Re: Advice for your long-ago self
- From: Josh Hill <usereplyto@xxxxxxxxx>
- Date: Fri, 04 Jan 2008 16:09:01 -0500
On Fri, 4 Jan 2008 15:10:22 -0500, "PJ" <authoressss@xxxxxxxxx> wrote:
My favorite song right now is "Letter to Me" by Brad Paisley (who also
happens to be my favorite musician). It's the story of a guy who's now in
his 30s and wishes he could write a letter and send it back in time to
himself when he was 17. He goes through all the different things that he
faced as a teenager, including thinking that the world was going to end
because a relationship with his girlfriend of 7 months is over and he hurts
so bad he feels like there's a knife sticking in his back. Sound familiar?
Teenage angst ... we've all gone through it at one time or another. He nails
it by saying, "I know at 17 it's hard to see past Friday night." And then he
proceeds to give advice such as "hug Aunt Rita every chance you get" (Brad's
Aunt Rita died last year), "be sure to stop completely, don't just tap your
brakes" (at a stop sign where he apparently got a ticket), and "Each and
every time you have a fight, just assume you're wrong and Daddy's right."

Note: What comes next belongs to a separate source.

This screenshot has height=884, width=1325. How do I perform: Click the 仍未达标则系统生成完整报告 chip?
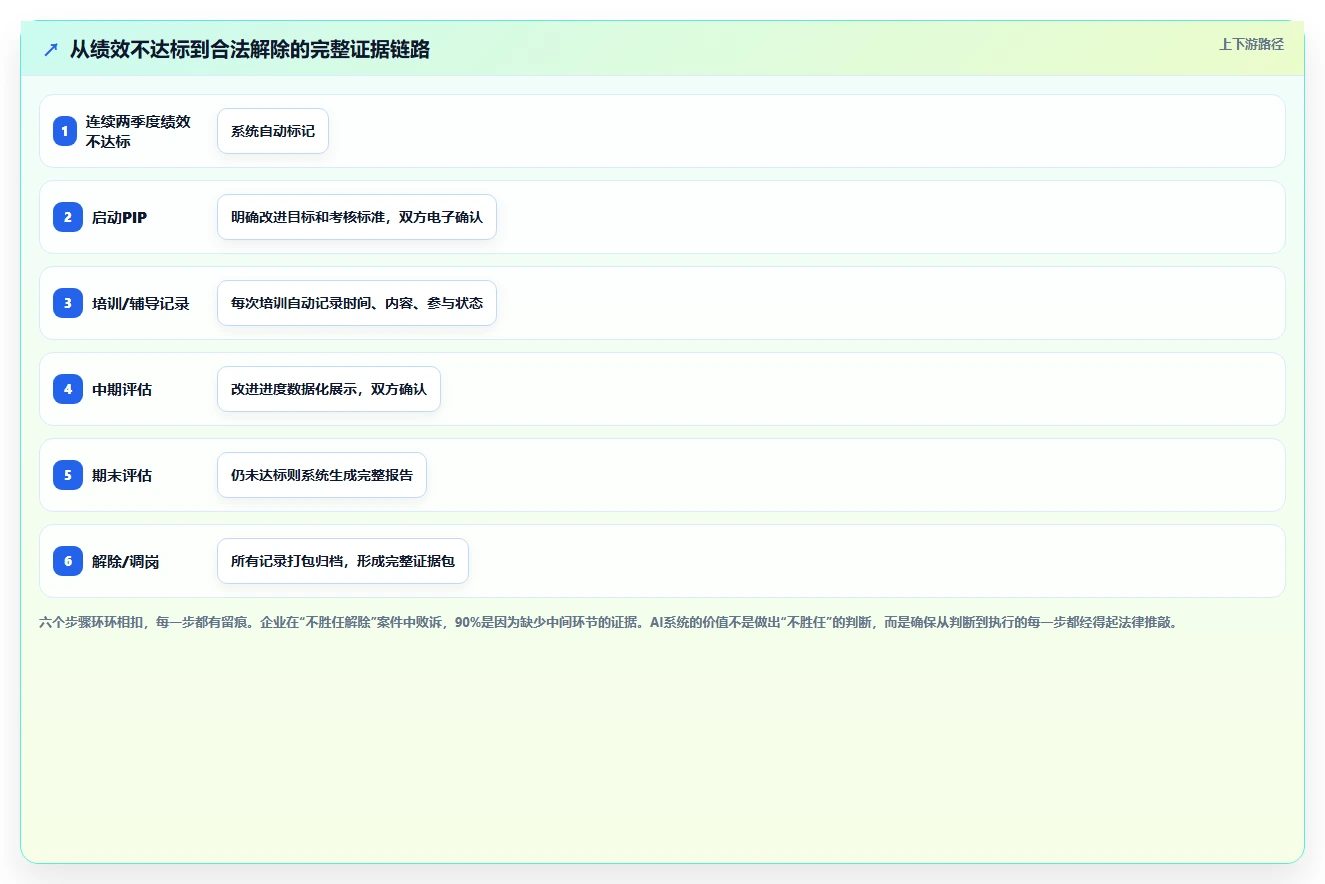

The video is really great. It's here if you want to watch it:
http://www.cmt.com/videos/brad-paisley/187138/letter-to-me.jhtml. Brad
filmed it at his old high school in West Virginia and the people featured in
it are actually his classmates. There's also footage of when he was a
student at the school.
So how about it? If you could write a letter to yourself, and send it back
in time so you'd receive it at age 17, what would you say to the younger
you? Would you change the path you followed? Would you do things differently
the second time around? It's interesting to ponder, I think.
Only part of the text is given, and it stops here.